Record extracts Start Marker

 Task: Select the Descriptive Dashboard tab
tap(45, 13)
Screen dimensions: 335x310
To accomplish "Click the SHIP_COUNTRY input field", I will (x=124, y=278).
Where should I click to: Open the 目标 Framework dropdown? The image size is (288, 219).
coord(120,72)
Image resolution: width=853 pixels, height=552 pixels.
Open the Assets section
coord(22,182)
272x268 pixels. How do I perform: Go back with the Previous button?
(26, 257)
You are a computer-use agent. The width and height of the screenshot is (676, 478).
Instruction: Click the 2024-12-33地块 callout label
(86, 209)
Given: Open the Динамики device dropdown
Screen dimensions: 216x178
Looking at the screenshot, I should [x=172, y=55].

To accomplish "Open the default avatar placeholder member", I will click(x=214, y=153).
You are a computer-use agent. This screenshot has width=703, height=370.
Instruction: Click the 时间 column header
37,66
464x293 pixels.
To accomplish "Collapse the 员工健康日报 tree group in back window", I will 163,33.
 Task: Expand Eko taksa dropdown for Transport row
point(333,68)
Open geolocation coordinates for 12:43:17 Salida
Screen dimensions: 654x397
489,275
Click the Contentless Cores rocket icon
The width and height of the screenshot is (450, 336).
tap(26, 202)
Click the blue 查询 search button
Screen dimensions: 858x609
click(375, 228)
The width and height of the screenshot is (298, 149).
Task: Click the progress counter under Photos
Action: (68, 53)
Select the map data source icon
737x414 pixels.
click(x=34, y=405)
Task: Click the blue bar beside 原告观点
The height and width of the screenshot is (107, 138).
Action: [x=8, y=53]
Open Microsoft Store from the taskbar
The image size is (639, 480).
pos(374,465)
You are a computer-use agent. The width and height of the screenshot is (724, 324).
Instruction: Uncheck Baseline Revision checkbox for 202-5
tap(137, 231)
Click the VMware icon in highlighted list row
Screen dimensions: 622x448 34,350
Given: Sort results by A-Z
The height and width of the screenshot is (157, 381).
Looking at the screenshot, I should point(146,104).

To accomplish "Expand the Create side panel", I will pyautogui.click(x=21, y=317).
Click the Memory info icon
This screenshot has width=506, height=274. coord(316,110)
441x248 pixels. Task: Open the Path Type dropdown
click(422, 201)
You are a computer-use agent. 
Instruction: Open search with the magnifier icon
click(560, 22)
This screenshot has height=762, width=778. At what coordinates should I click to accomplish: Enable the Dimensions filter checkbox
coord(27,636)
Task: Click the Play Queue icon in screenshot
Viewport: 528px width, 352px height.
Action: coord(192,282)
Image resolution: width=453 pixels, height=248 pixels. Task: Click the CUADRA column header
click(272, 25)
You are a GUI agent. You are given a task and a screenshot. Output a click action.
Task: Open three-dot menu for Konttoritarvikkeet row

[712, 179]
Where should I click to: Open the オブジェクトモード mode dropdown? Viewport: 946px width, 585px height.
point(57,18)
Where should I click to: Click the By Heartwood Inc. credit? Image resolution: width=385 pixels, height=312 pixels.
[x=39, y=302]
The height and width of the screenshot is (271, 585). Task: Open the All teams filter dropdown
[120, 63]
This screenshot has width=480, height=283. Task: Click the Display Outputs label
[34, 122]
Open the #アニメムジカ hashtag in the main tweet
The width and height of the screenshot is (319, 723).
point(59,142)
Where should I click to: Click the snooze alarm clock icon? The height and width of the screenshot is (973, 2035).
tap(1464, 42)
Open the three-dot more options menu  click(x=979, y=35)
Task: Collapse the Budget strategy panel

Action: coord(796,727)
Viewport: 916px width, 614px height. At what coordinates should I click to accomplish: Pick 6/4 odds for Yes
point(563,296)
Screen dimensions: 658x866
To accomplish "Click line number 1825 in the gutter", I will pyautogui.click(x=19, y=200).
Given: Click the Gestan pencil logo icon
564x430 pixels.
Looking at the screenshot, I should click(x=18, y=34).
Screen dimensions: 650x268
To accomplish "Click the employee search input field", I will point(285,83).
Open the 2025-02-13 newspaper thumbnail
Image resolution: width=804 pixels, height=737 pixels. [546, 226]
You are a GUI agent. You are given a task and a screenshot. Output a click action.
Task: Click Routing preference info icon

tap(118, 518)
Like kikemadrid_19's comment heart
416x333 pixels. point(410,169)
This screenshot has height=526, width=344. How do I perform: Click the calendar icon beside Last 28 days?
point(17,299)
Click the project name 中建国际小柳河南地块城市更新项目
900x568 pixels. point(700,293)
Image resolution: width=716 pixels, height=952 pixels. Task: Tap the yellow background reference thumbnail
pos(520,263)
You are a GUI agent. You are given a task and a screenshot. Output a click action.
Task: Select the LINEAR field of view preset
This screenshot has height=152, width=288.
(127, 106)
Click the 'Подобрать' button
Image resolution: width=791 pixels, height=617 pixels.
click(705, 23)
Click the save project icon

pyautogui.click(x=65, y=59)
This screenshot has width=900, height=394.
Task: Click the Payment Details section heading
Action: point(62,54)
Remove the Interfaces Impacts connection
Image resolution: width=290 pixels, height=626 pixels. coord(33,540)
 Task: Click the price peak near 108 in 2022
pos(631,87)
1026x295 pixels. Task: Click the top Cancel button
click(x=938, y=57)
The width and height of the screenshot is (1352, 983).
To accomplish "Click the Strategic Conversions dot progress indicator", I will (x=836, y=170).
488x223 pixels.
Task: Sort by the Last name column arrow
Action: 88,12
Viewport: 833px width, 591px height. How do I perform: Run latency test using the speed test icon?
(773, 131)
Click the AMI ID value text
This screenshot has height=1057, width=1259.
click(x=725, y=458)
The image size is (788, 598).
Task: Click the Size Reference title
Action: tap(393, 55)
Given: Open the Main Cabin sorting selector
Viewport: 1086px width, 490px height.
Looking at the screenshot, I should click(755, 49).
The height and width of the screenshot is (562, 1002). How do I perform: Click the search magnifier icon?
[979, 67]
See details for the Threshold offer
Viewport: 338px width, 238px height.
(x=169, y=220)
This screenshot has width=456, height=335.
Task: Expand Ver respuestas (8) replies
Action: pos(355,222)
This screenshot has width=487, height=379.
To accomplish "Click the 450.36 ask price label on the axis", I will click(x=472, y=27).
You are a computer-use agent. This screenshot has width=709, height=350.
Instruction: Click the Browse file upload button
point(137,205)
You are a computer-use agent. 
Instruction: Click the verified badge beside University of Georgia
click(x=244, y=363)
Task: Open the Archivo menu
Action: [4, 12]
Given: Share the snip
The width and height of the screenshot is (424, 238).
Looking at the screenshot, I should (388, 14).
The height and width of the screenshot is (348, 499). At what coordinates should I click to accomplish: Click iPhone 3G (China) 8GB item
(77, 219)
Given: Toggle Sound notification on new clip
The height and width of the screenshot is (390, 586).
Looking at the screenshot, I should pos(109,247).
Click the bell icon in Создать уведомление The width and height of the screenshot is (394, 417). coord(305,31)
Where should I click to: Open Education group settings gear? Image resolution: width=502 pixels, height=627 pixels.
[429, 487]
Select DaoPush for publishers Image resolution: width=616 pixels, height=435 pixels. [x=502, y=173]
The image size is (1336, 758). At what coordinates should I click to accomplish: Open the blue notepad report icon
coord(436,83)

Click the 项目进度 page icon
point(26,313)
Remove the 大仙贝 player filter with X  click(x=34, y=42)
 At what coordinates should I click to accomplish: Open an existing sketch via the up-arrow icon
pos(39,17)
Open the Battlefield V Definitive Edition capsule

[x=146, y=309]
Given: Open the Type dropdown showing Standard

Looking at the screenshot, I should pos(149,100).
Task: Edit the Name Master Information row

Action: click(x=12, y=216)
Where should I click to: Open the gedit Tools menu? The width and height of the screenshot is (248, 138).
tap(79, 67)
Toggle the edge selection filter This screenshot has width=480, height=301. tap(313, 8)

Record extracts End Marker

## Problem description
Tally up the lines in the records containing the word "computer", then give the count and nothing else.

## Exercise answer
6